[Your assignment] Every line of the records counts; transcribe each one exactly.
*** Opening Material supplied ***
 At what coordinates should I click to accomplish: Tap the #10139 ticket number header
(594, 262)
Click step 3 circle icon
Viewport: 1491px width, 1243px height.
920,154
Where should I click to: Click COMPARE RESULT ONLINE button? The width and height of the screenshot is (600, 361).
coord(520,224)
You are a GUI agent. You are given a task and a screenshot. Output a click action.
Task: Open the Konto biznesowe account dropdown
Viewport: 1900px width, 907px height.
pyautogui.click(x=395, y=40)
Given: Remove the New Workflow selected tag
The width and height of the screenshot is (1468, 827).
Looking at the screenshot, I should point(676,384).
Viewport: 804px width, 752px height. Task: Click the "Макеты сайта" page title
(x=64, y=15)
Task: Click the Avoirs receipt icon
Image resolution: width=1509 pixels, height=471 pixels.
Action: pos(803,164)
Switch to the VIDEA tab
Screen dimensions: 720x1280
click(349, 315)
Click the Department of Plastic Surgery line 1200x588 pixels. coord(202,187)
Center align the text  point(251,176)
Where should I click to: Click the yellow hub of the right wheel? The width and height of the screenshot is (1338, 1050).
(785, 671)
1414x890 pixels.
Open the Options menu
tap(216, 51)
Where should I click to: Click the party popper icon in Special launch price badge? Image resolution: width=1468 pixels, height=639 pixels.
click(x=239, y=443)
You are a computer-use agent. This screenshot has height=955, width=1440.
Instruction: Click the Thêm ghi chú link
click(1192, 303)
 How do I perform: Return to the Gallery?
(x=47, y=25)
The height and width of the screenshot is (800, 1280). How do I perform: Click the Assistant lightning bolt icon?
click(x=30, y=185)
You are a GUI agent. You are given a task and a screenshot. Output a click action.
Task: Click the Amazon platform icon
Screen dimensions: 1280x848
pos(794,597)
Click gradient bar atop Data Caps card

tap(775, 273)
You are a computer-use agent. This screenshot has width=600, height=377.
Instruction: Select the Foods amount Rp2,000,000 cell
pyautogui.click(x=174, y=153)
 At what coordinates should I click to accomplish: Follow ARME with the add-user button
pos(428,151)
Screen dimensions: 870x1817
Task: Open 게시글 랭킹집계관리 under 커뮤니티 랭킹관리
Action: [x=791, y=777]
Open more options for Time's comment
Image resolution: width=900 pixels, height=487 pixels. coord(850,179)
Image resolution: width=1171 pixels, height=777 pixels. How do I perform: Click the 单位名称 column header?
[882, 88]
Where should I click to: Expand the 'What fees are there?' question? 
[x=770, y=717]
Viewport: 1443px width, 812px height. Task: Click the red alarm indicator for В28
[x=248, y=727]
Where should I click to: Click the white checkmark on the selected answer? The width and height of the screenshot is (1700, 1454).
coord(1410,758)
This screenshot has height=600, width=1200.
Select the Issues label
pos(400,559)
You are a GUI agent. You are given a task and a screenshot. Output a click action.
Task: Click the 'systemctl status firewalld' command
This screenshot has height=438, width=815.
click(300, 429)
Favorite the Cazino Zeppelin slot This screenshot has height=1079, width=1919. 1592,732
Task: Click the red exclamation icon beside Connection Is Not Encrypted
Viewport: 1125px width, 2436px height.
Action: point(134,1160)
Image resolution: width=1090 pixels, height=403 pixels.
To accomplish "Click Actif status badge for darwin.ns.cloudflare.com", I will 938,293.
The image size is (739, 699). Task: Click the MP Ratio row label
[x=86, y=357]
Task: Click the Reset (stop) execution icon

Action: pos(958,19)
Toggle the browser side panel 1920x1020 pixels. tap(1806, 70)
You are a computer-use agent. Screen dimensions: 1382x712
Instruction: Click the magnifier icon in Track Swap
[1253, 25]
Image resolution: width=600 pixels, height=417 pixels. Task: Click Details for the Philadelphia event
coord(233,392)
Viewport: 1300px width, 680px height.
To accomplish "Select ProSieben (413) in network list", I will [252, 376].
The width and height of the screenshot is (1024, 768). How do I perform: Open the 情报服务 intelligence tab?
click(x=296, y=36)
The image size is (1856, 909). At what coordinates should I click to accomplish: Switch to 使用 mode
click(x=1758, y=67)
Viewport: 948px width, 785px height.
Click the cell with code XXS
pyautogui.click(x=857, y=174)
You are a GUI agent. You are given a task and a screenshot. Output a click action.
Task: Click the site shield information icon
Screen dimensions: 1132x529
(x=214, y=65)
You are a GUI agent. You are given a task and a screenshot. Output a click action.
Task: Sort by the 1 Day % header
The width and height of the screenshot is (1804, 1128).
*** Closing Material supplied ***
[Written response]
 At what coordinates should I click to accomplish: Tap the #10139 ticket number header
(594, 262)
Click step 3 circle icon
Viewport: 1491px width, 1243px height.
920,154
Where should I click to: Click COMPARE RESULT ONLINE button? The width and height of the screenshot is (600, 361).
coord(520,224)
You are a GUI agent. You are given a task and a screenshot. Output a click action.
Task: Open the Konto biznesowe account dropdown
Viewport: 1900px width, 907px height.
pyautogui.click(x=395, y=40)
Given: Remove the New Workflow selected tag
The width and height of the screenshot is (1468, 827).
Looking at the screenshot, I should point(676,384).
Viewport: 804px width, 752px height. Task: Click the "Макеты сайта" page title
(x=64, y=15)
Task: Click the Avoirs receipt icon
Image resolution: width=1509 pixels, height=471 pixels.
Action: pos(803,164)
Switch to the VIDEA tab
Screen dimensions: 720x1280
click(349, 315)
Click the Department of Plastic Surgery line 1200x588 pixels. coord(202,187)
Center align the text  point(251,176)
Where should I click to: Click the yellow hub of the right wheel? The width and height of the screenshot is (1338, 1050).
(785, 671)
1414x890 pixels.
Open the Options menu
tap(216, 51)
Where should I click to: Click the party popper icon in Special launch price badge? Image resolution: width=1468 pixels, height=639 pixels.
click(x=239, y=443)
You are a computer-use agent. This screenshot has height=955, width=1440.
Instruction: Click the Thêm ghi chú link
click(1192, 303)
 How do I perform: Return to the Gallery?
(x=47, y=25)
The height and width of the screenshot is (800, 1280). How do I perform: Click the Assistant lightning bolt icon?
click(x=30, y=185)
You are a GUI agent. You are given a task and a screenshot. Output a click action.
Task: Click the Amazon platform icon
Screen dimensions: 1280x848
pos(794,597)
Click gradient bar atop Data Caps card

tap(775, 273)
You are a computer-use agent. This screenshot has width=600, height=377.
Instruction: Select the Foods amount Rp2,000,000 cell
pyautogui.click(x=174, y=153)
 At what coordinates should I click to accomplish: Follow ARME with the add-user button
pos(428,151)
Screen dimensions: 870x1817
Task: Open 게시글 랭킹집계관리 under 커뮤니티 랭킹관리
Action: [x=791, y=777]
Open more options for Time's comment
Image resolution: width=900 pixels, height=487 pixels. coord(850,179)
Image resolution: width=1171 pixels, height=777 pixels. How do I perform: Click the 单位名称 column header?
[882, 88]
Where should I click to: Expand the 'What fees are there?' question? 
[x=770, y=717]
Viewport: 1443px width, 812px height. Task: Click the red alarm indicator for В28
[x=248, y=727]
Where should I click to: Click the white checkmark on the selected answer? The width and height of the screenshot is (1700, 1454).
coord(1410,758)
This screenshot has height=600, width=1200.
Select the Issues label
pos(400,559)
You are a GUI agent. You are given a task and a screenshot. Output a click action.
Task: Click the 'systemctl status firewalld' command
This screenshot has height=438, width=815.
click(300, 429)
Favorite the Cazino Zeppelin slot This screenshot has height=1079, width=1919. 1592,732
Task: Click the red exclamation icon beside Connection Is Not Encrypted
Viewport: 1125px width, 2436px height.
Action: point(134,1160)
Image resolution: width=1090 pixels, height=403 pixels.
To accomplish "Click Actif status badge for darwin.ns.cloudflare.com", I will 938,293.
The image size is (739, 699). Task: Click the MP Ratio row label
[x=86, y=357]
Task: Click the Reset (stop) execution icon

Action: pos(958,19)
Toggle the browser side panel 1920x1020 pixels. tap(1806, 70)
You are a computer-use agent. Screen dimensions: 1382x712
Instruction: Click the magnifier icon in Track Swap
[1253, 25]
Image resolution: width=600 pixels, height=417 pixels. Task: Click Details for the Philadelphia event
coord(233,392)
Viewport: 1300px width, 680px height.
To accomplish "Select ProSieben (413) in network list", I will [252, 376].
The width and height of the screenshot is (1024, 768). How do I perform: Open the 情报服务 intelligence tab?
click(x=296, y=36)
The image size is (1856, 909). At what coordinates should I click to accomplish: Switch to 使用 mode
click(x=1758, y=67)
Viewport: 948px width, 785px height.
Click the cell with code XXS
pyautogui.click(x=857, y=174)
You are a GUI agent. You are given a task and a screenshot. Output a click action.
Task: Click the site shield information icon
Screen dimensions: 1132x529
(x=214, y=65)
You are a GUI agent. You are given a task and a screenshot. Output a click action.
Task: Sort by the 1 Day % header
The width and height of the screenshot is (1804, 1128).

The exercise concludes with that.